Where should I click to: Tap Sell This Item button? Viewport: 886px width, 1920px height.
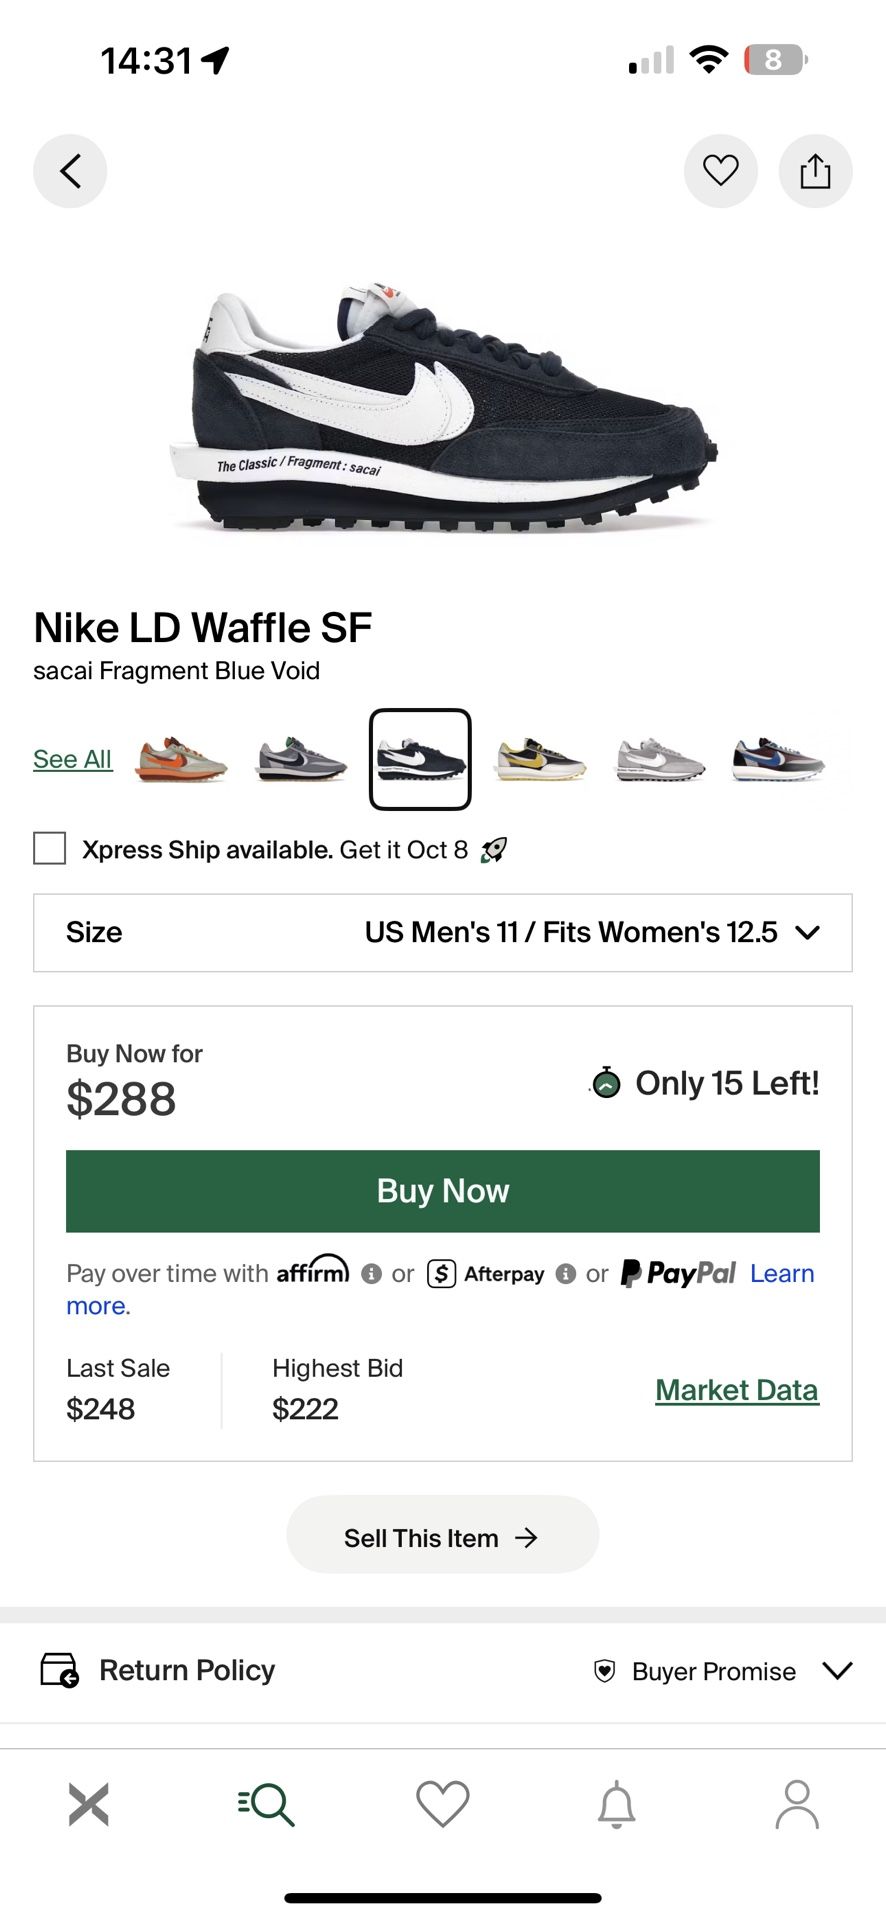point(443,1535)
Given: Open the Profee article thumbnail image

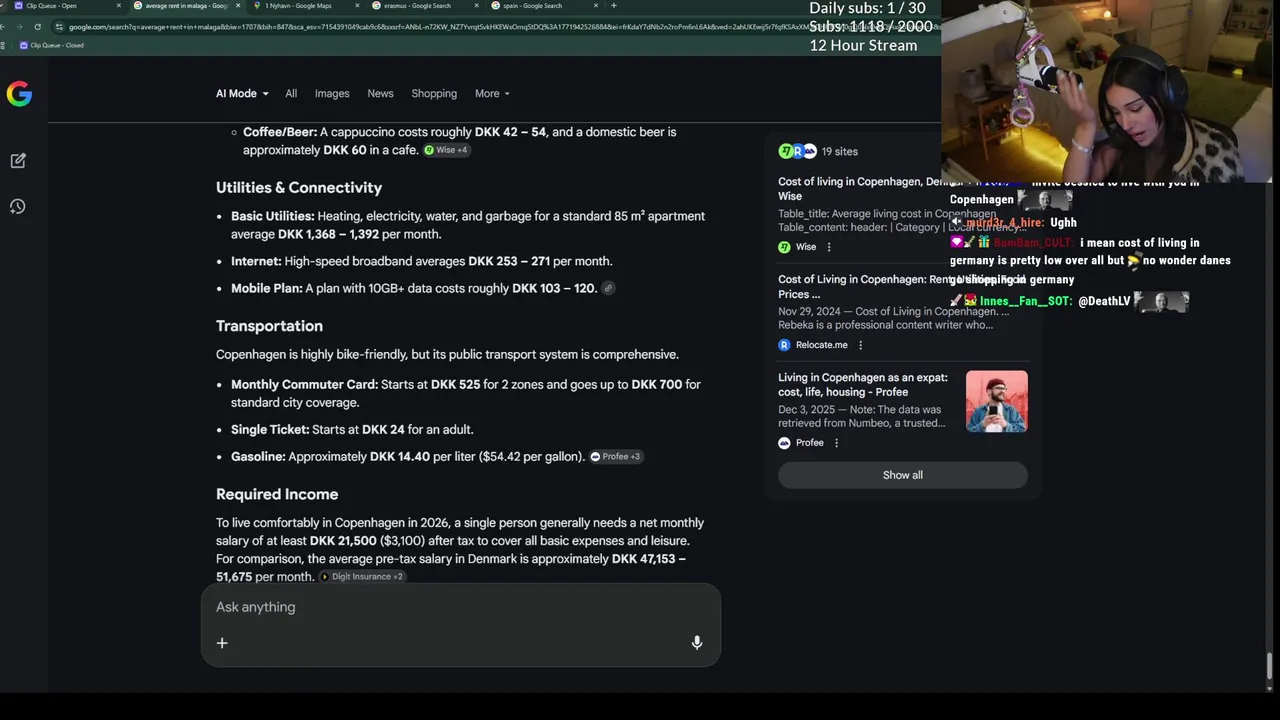Looking at the screenshot, I should 997,401.
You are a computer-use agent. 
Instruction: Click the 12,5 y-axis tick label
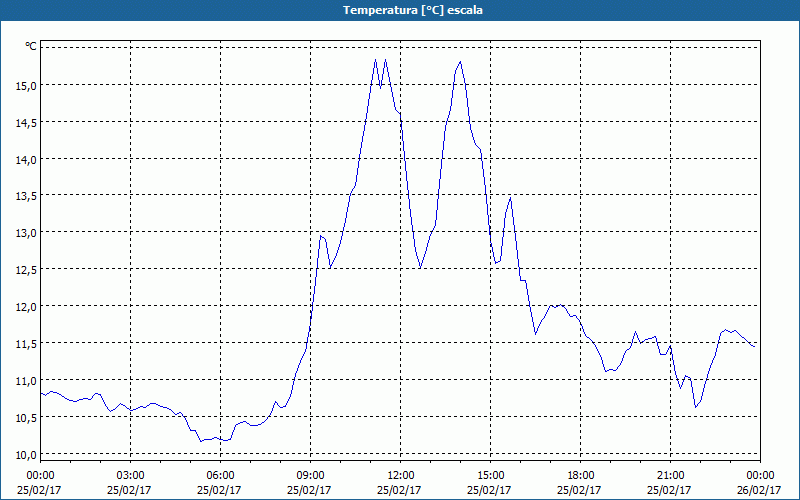[25, 269]
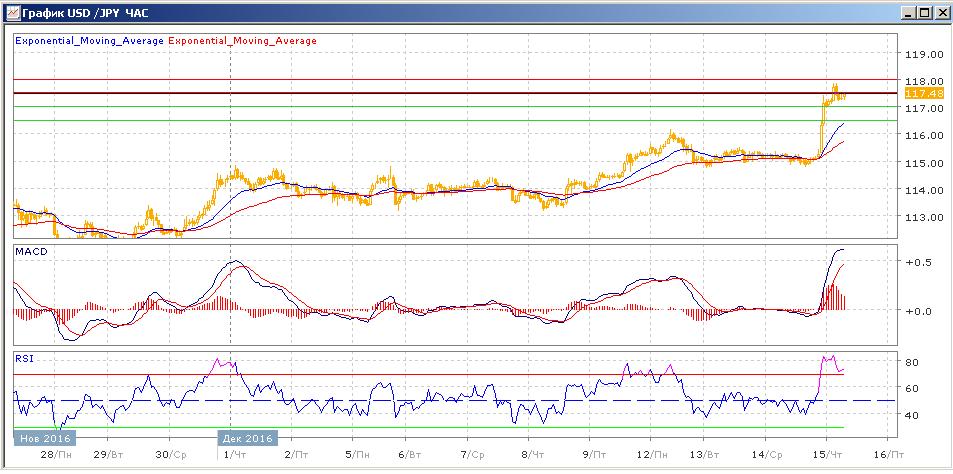Select the MACD indicator panel label

32,252
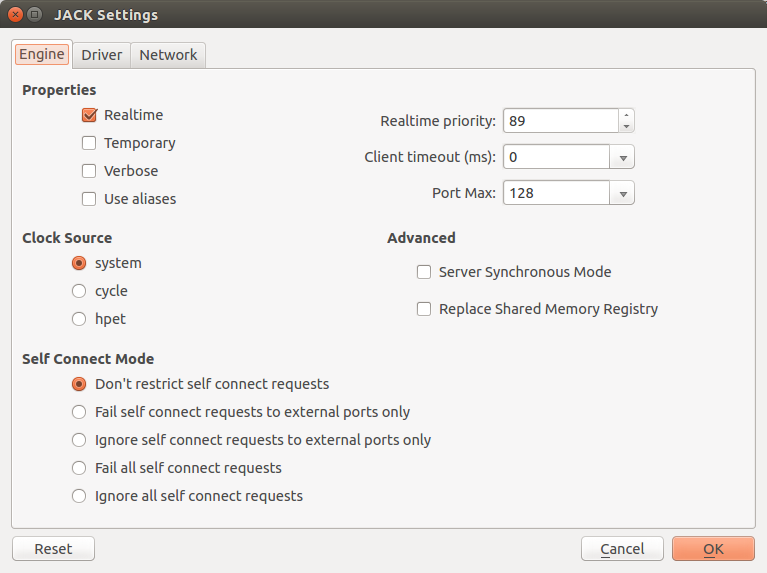The height and width of the screenshot is (573, 767).
Task: Select the hpet clock source
Action: point(79,319)
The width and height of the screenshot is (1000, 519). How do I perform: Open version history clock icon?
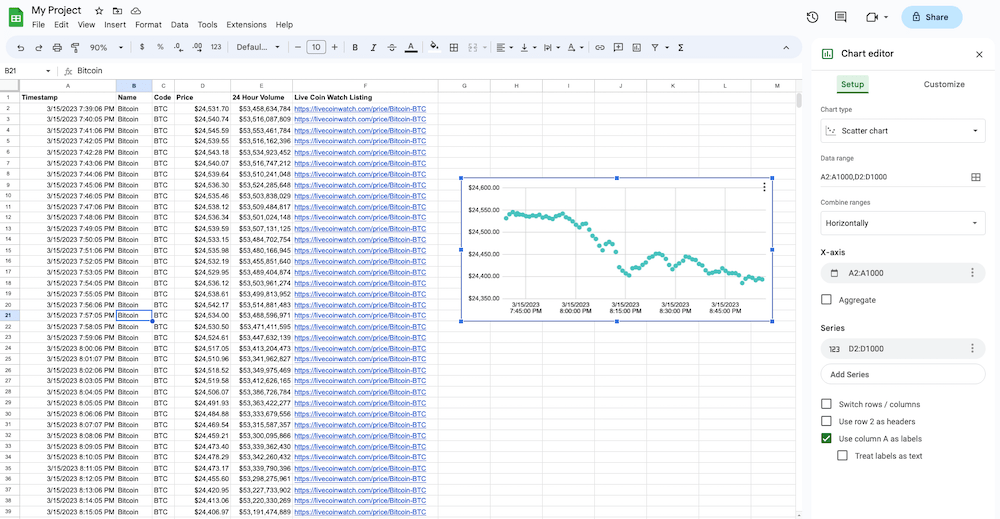[812, 17]
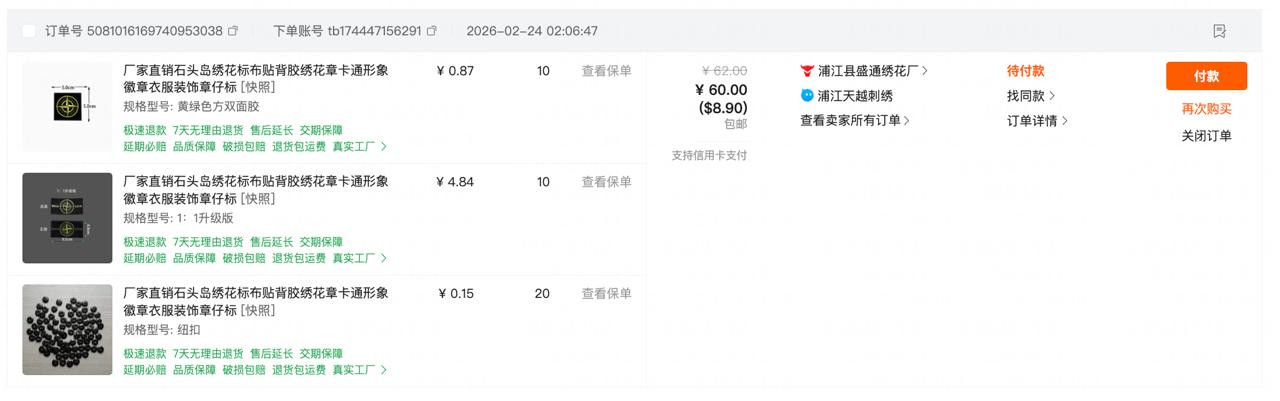The image size is (1280, 401).
Task: Click 关闭订单 to cancel the order
Action: click(x=1206, y=136)
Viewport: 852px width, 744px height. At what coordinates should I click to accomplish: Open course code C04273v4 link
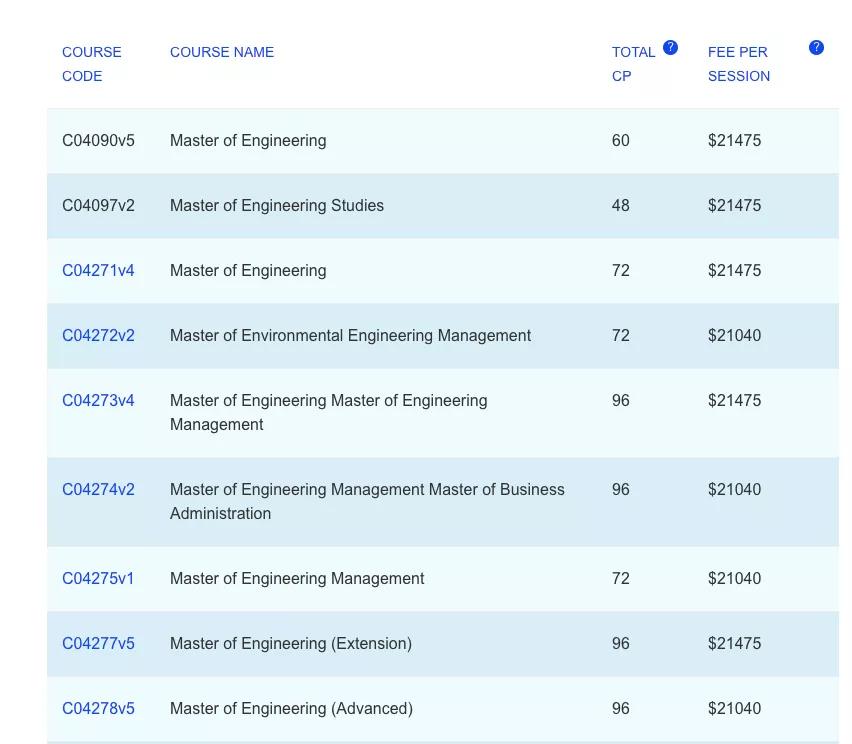98,401
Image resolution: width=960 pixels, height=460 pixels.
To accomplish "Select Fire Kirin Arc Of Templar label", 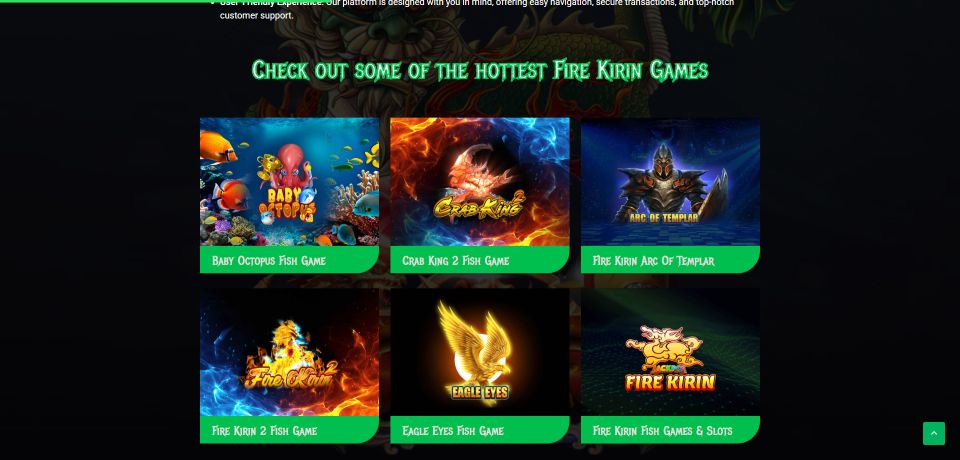I will click(653, 260).
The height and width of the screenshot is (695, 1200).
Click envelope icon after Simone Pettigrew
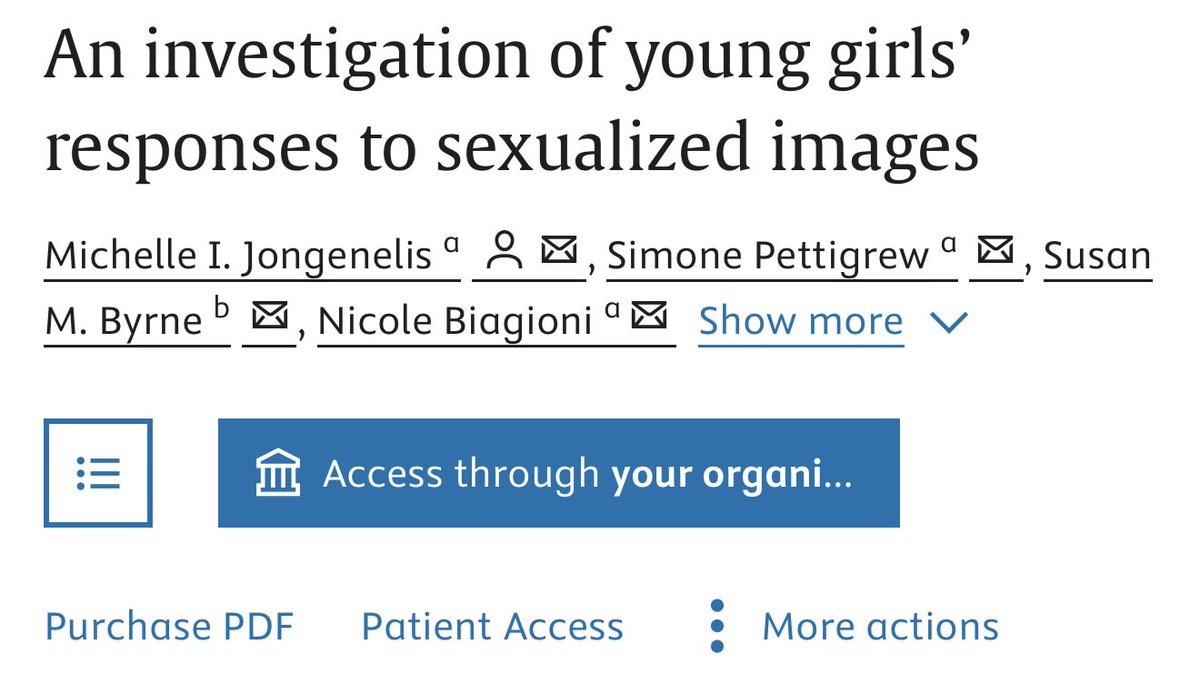[996, 254]
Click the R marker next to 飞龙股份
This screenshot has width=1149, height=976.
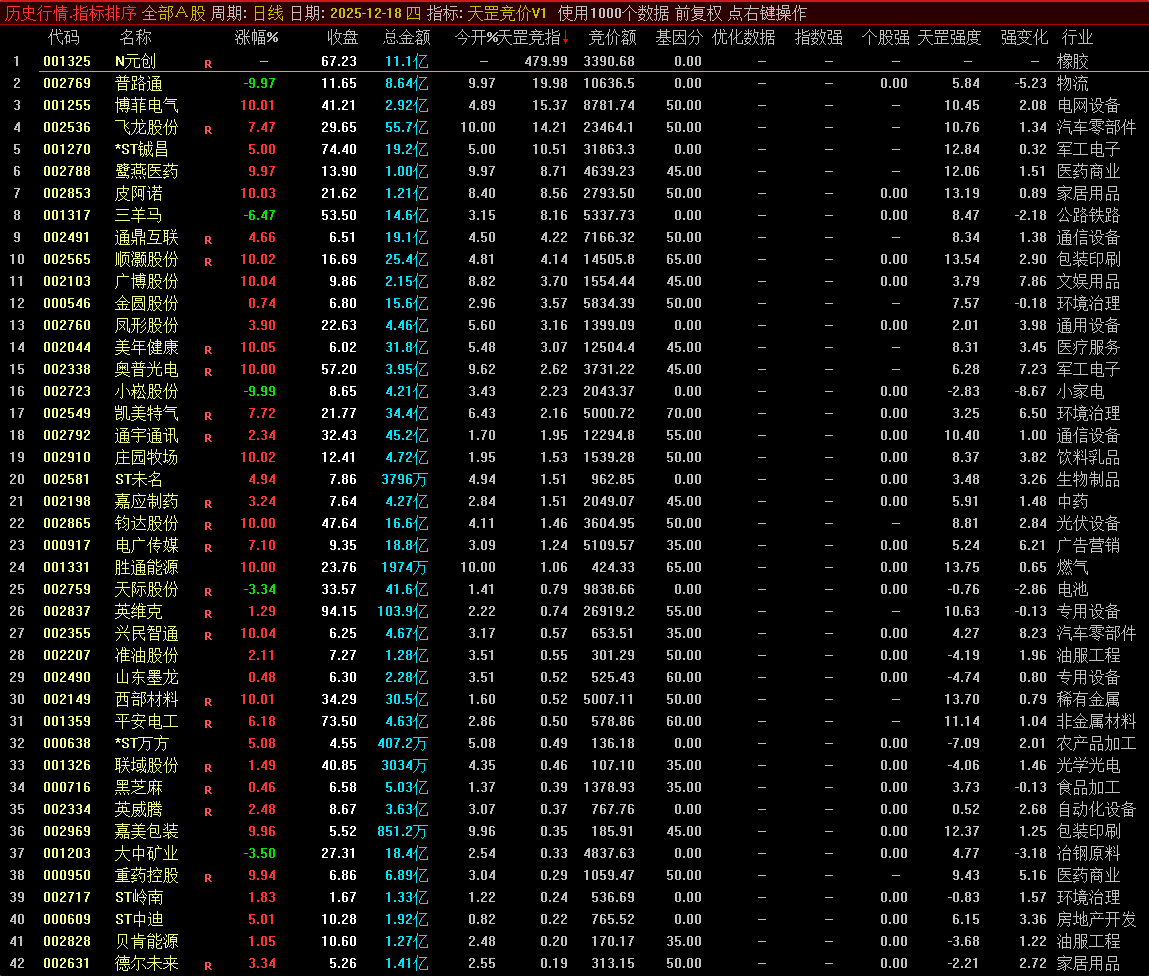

What is expected:
Without the pictures, repeat exactly the lines running from the line containing "Click the R marker next to 飞龙股份" through the end of the data, both ends included.

Output of the exercise:
Click the R marker next to 飞龙股份
This screenshot has width=1149, height=976.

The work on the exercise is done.